Dès les premières notes du grand spectacle en plein air de Mes Aïeux, ils ont surgi de partout, tels des chiens de prairie: plein de petits enfants, montés sur les épaules de leur papa ou maman pour mieux voir les sept musiciens qui les font chanter Mon arrière-arrière-grand-père depuis trois ans.

Il faisait un peu frais, les marmots sont donc redescendus bien vite dans les bras de leurs parents, mais le constat était indéniable: la place des Festivals, hier, était remplie de Québécois de toutes générations (j'ai même croisé un spectateur âgé de 3 mois!) pour assister à la performance extrêmement solide et chaleureuse de Mes Aïeux.

Le septuor a effectivement réchauffé l'atmosphère avec un spectacle sans temps mort, un invité (le violoncelliste Claude Lamothe) et son funk-lore qui se métisse aussi de tango, de klezmer, de disco et de tout ce qui se danse en gang. La foule bien dense - enfants, adolescents, parents et grands-parents, aussi nombreux les uns que les autres - connaissait les paroles, dansait et frétillait, tenait la note quand on le lui demandait et riait avec raison de l'humour dont le groupe épice son répertoire.

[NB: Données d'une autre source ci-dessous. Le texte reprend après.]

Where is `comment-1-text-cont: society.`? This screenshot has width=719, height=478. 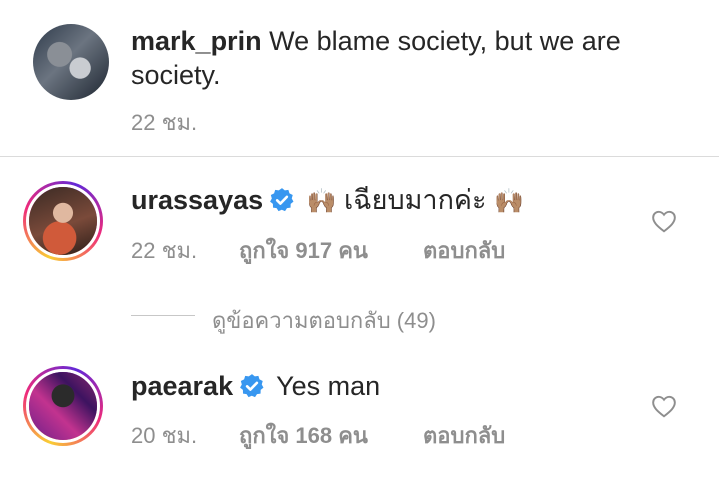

Sur la très chouette grande scène joliment éclairée, la formation était «en contrôle complet», et a proposé, sur les 15 morceaux au programme, cinq chansons de son récent album La ligne orange, à quelques pas d'une station de métro. Quand on a entendu, à la fin de la chanson Antonio, la voix du vrai grand Antonio surgir des haut-parleurs, enregistrée il y a plusieurs années dans le stationnement de la station Place des Arts, disons-le, il y a eu une pointe d'émotion dans l'air.

Ce qui m'a frappée, c'est à quel point ce groupe a toujours eu et donné du plaisir en spectacle, avec une constance qui ne se dément pas. Je me souviens encore de la première fois que je les ai vus, c'était justement aux Francos, mais sur la minuscule scène folk rue Jeanne-Mance il y a sept ans, avant qu'elle devienne un parc, devant une soixantaine de personnes assises sur la butte qui existait alors.

La simplicité et l'attitude étaient les mêmes, tout comme l'impression de profonde cohésion entre les membres de la formation.

À l'époque, Mes Aïeux se déguisaient, mais hier soir, hormis pendant Descendus au chantier où Stéphane Archambault s'est mis des cornes de diable sur la tête ou quand toute la gang s'est déguisée en astronautes pour Le stade, il était clair que le groupe n'avait plus besoin d'accessoires. Les sept Aïeux peuvent se reposer sur leurs très solides talents de musiciens, leurs magnifiques harmonies vocales (dignes des Beatles, par moments!), la qualité mélodique de leurs chansons, leur imparable expérience de scène (de la chorégraphie pendant Remède miracle au solo enflammé de guitare ou de violon - 13 ans d'existence, ça paraît).

Il fallait voir le parc transformé pratiquement en gigantesque mush pit intergénérationnel pendant Dégénérations, c'était franchement touchant en raison de ce que les spectateurs y mettaient d'eux-mêmes. D'ailleurs, autant l'avouer: j'étais accompagnée de mon fils de 11 ans, grand fan de Mes Aïeux, et je ne peux vous décrire l'élan de gratitude que j'ai ressenti pour les musiciens en mesurant à quel point ce groupe fait aimer à mon fils son pays et croire qu'on peut changer les choses si on se relève les manches.

On peut être cynique, apprécier ou non la musique pratiquée par Mes Aïeux, mais on ne peut pas ne pas voir, outre des milliers de gens qui sautent et dansent avec enthousiasme, des petites bouches chanter avec conviction Amis, amis, préparons-nous ou Le roi du bénéfice, sa tête va tomber. Ce matin, qu'on ne s'étonne pas, dans les garderies et les camps de jour, si certains enfants semblent bien fatigués. C'est qu'ils ont, avec Mes Aïeux, chanté, dansé, rêvé et espéré.